Morning comes at the end of the school year. Bound printed matter becomes no matter, for that which our taxes have paid has arrived in a sad state of perceived obsolescence. The school district must buy new books, the children must always have new books. Though, there is nothing really wrong with the old books that a bit of duct tape can't fix. Algebra One does not become different in the five years since the texts were purchased. History does not change, only the perception of it, which cannot be influenced by a new text but instead by the teacher. Geography, yes. Change geography books: the politics and social constructs that make geography the interesting bit it is--this changes. But the books you buy today will be obsolete next fall anyway.
I woke and went empty-handed, with only a cup of coffee to babysit my growing pile of boxes of books from the school district's annual give-away. Textbooks, teaching resources, and discards from the libraries from around the valley sit musty in boxes rejected from their post on classroom shelves.
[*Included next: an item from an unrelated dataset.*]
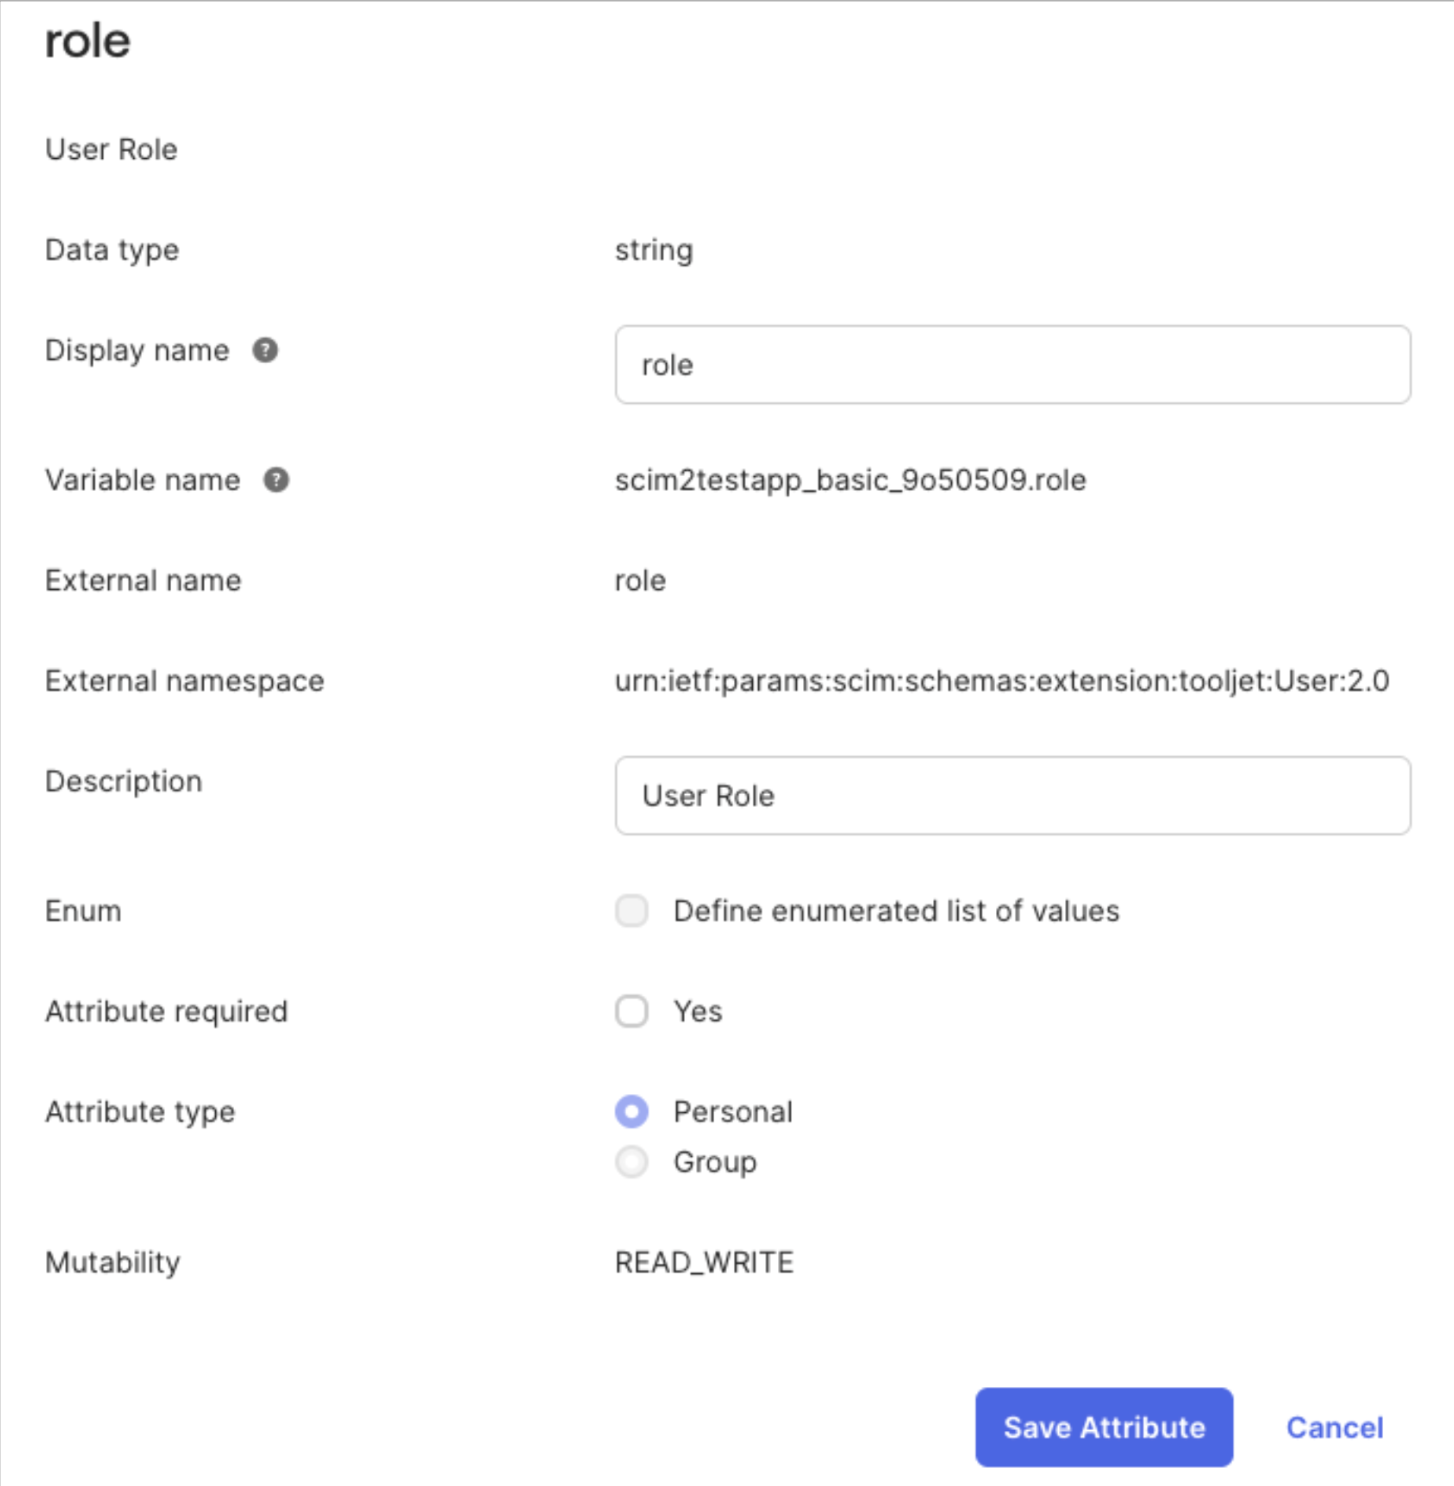Viewport: 1454px width, 1486px height.
Task: Check Yes for Attribute required
Action: tap(631, 1012)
In the library book section, I come across this book (I am looking mostly for workbooks and teaching tools today) and I must share my smart-ass remark. I look left, right, no one is around to hear me. So I send a photo via text-message with my quip: We should send this to Washington.
Sometime this afternoon I nearly panicked in my failure to have taken a morning photo. Then I remembered my smart-assery via cell-photo. It will do. Yes. It will do.